OBJECTIVE:
Give the items again from the line with "You are a computer-use agent." up to and including the last line of the items, renaming "section" to "panel" and leaving everything else the same. Leave the pictures out.

INFORMATION PROVIDED:
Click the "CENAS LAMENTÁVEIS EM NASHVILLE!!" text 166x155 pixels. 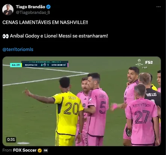point(45,23)
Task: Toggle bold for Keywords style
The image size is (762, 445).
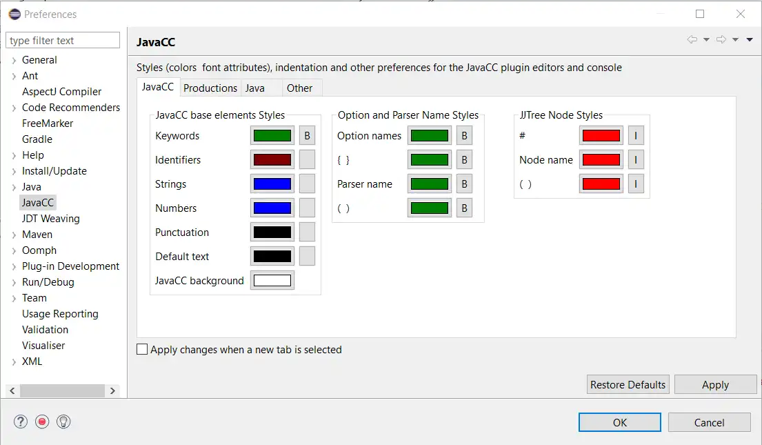Action: pos(307,136)
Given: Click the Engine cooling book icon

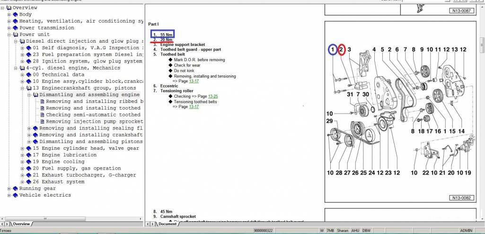Looking at the screenshot, I should coord(29,162).
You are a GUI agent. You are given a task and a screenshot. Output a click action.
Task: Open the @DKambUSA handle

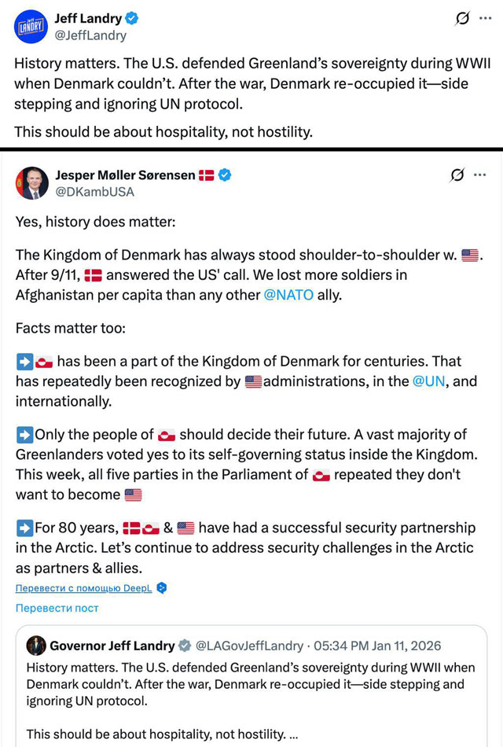tap(94, 192)
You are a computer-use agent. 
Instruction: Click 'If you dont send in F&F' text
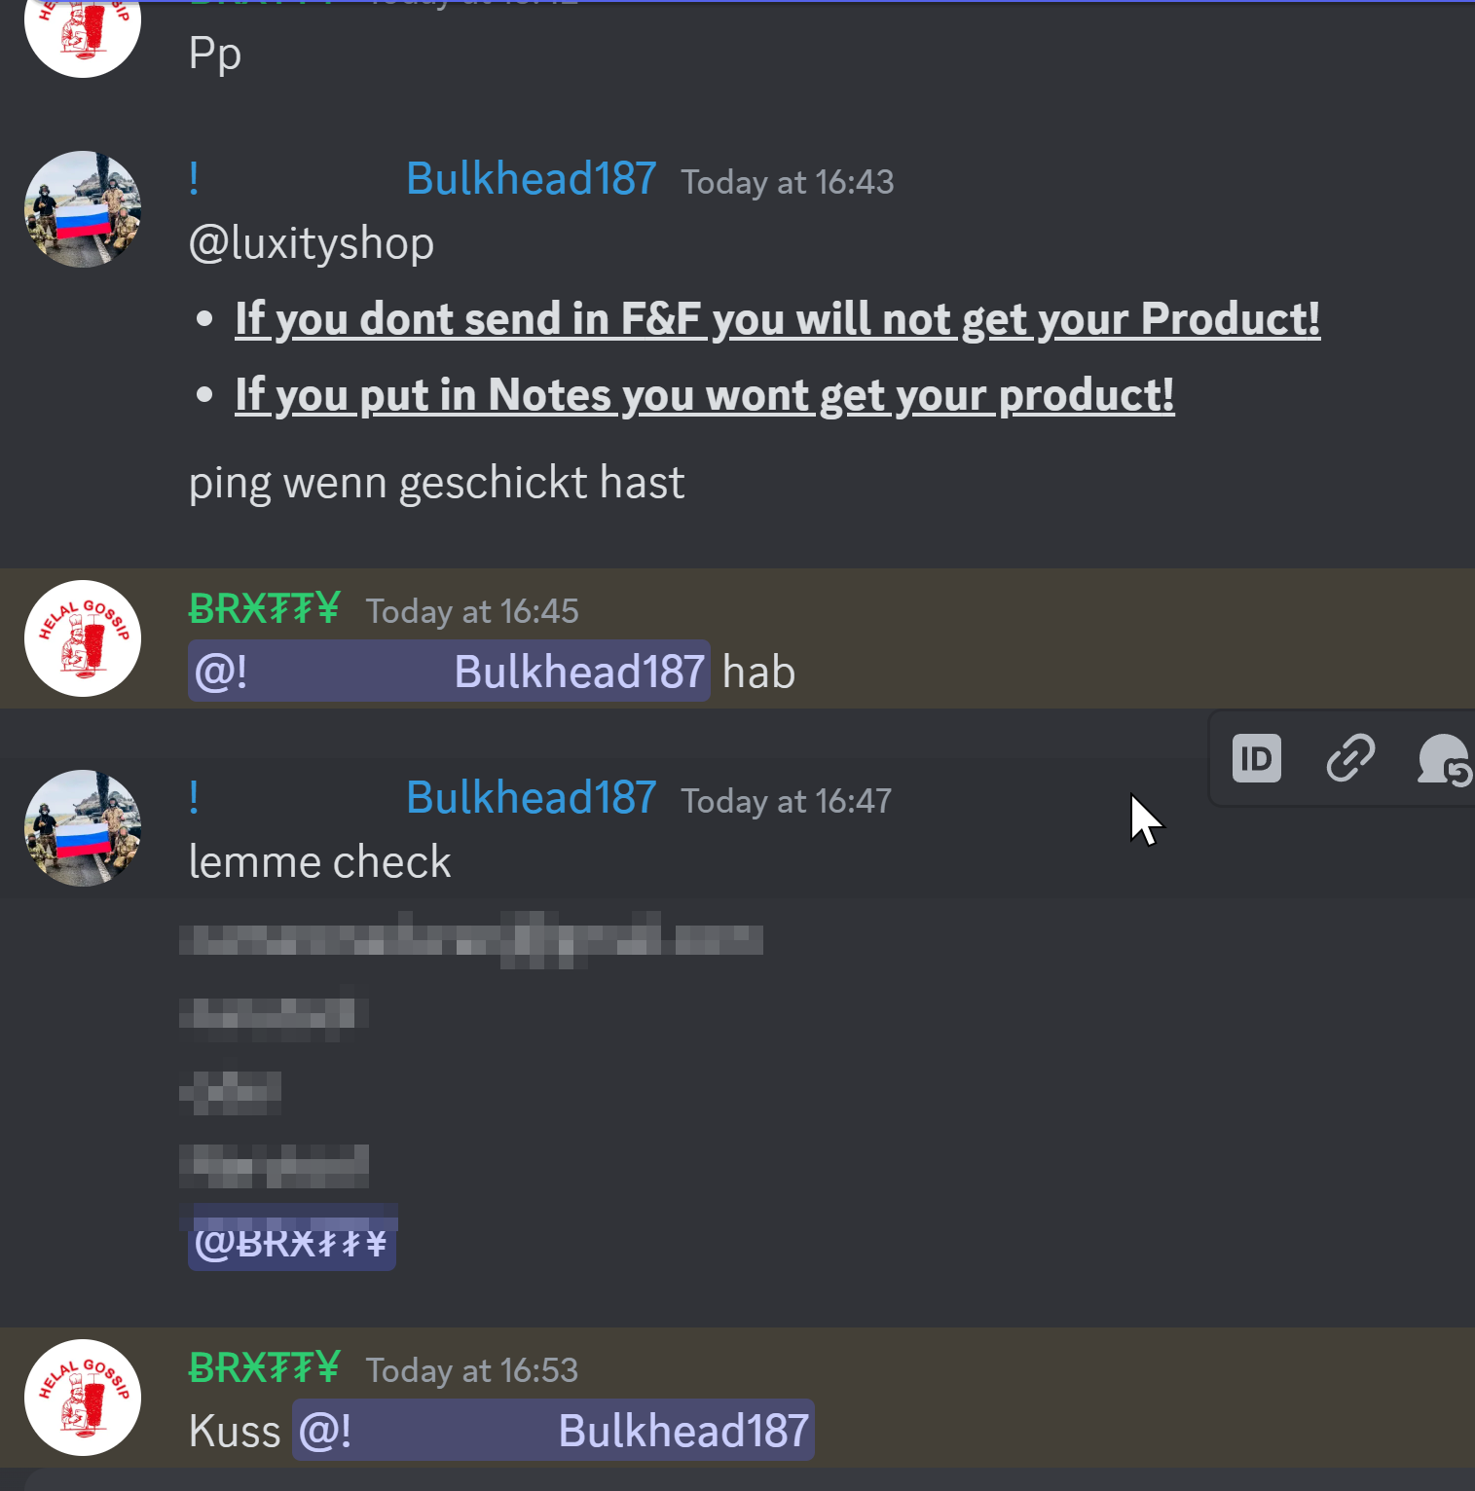coord(468,318)
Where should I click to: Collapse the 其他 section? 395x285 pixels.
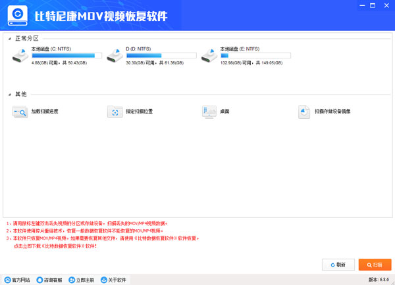pos(10,95)
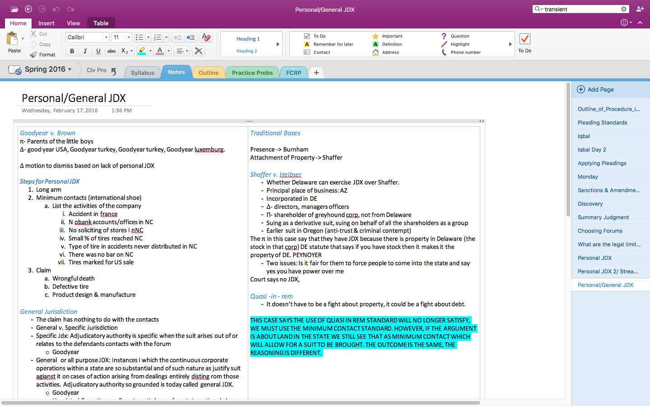Open the share notebook icon
The height and width of the screenshot is (406, 650).
[640, 9]
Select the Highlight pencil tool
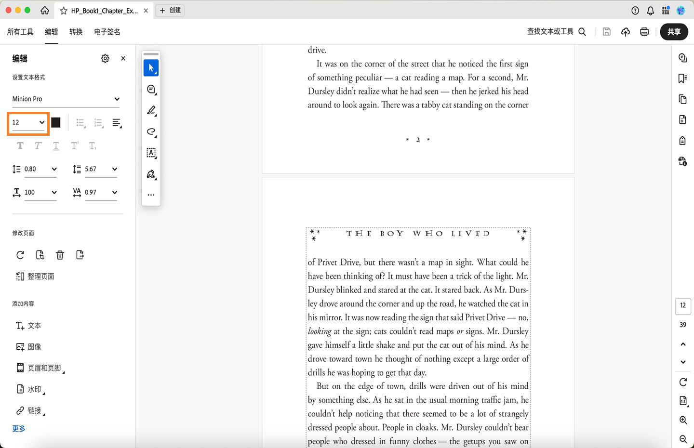This screenshot has width=694, height=448. 151,110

RESPONSE BELOW:
You are a computer-use agent. 
Instruction: Click 'If you dont send in F&F' text
coord(468,318)
Where should I click to: Collapse the 其他 panel? 395x285 pixels.
pos(10,95)
Open the share notebook icon
The height and width of the screenshot is (406, 650).
[640, 9]
Select the Highlight pencil tool
This screenshot has width=694, height=448. 151,110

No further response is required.